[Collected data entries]
....................

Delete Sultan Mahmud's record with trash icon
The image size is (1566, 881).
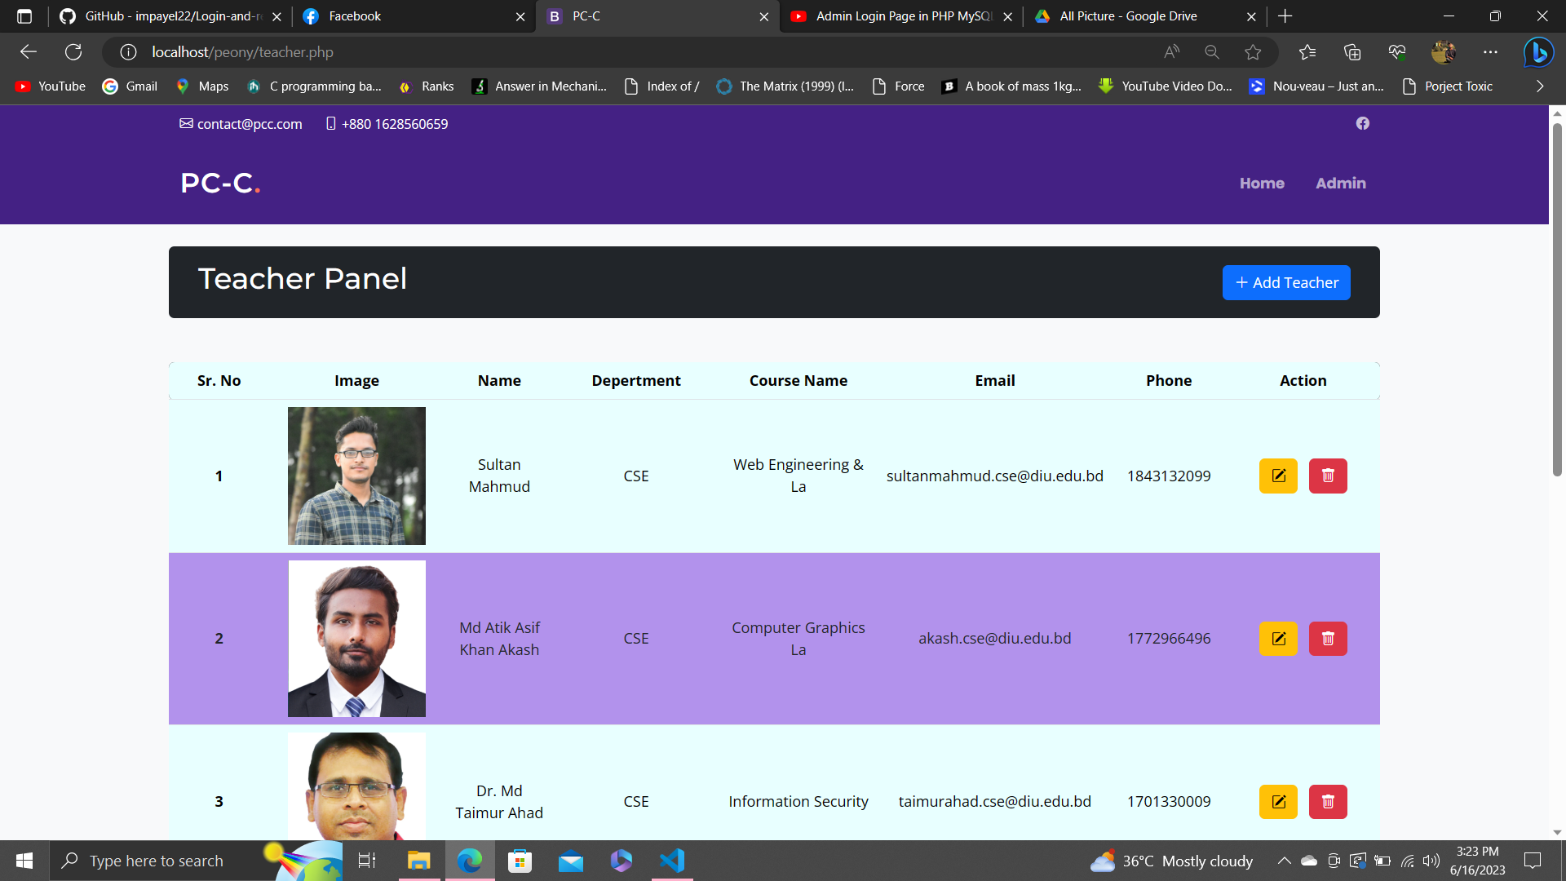click(1328, 476)
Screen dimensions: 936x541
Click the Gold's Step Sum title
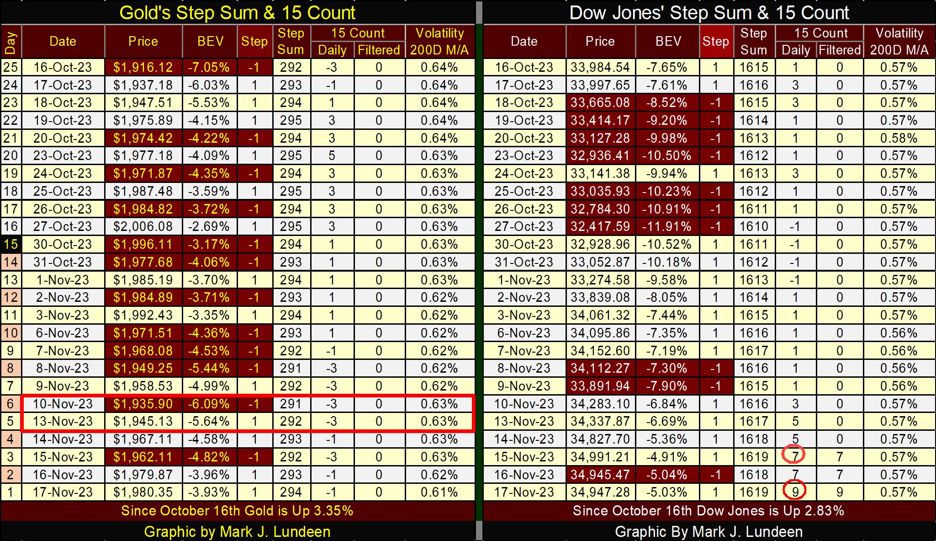coord(237,13)
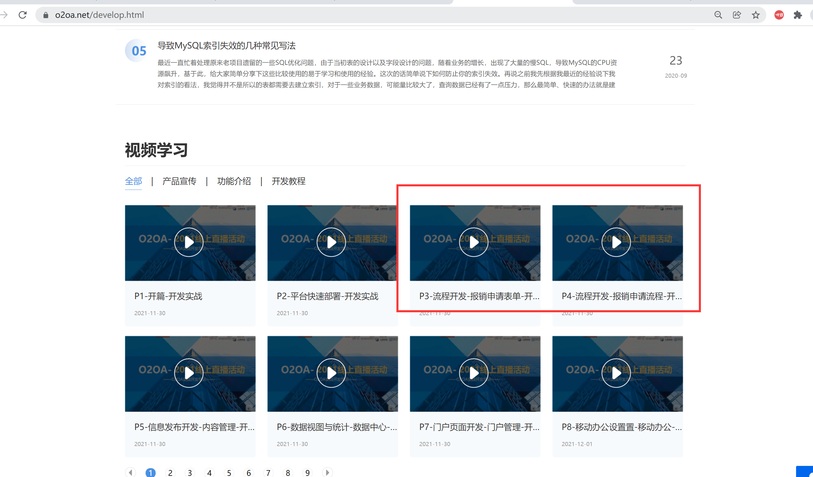Reload the page with the refresh icon

click(23, 15)
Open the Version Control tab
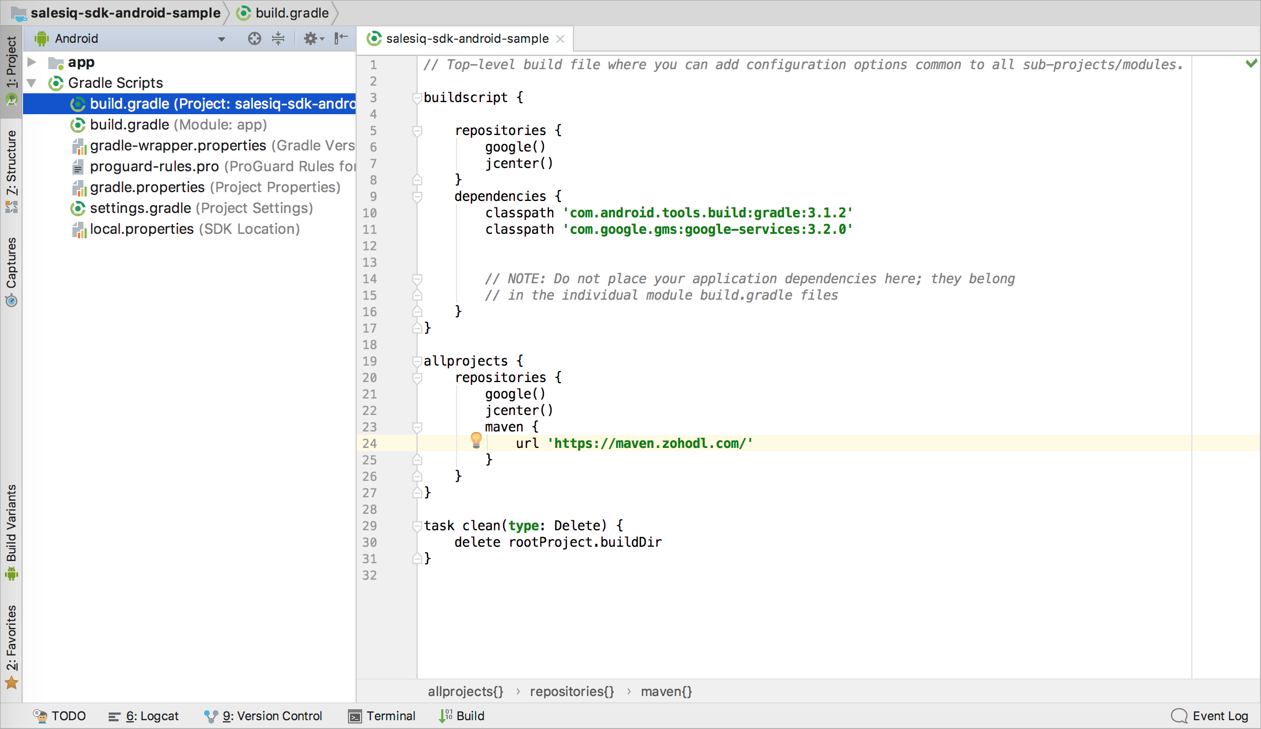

....................

- YOUR ASSIGNMENT:
Give back every entry in its exact wording, leaving the pictures out.

- EXERCISE SOLUTION:
Delete Sultan Mahmud's record with trash icon
The image size is (1566, 881).
click(1328, 476)
Screen dimensions: 936x541
Click the Gold's Step Sum title
coord(237,13)
Reload the page with the refresh icon

click(23, 15)
Open the Version Control tab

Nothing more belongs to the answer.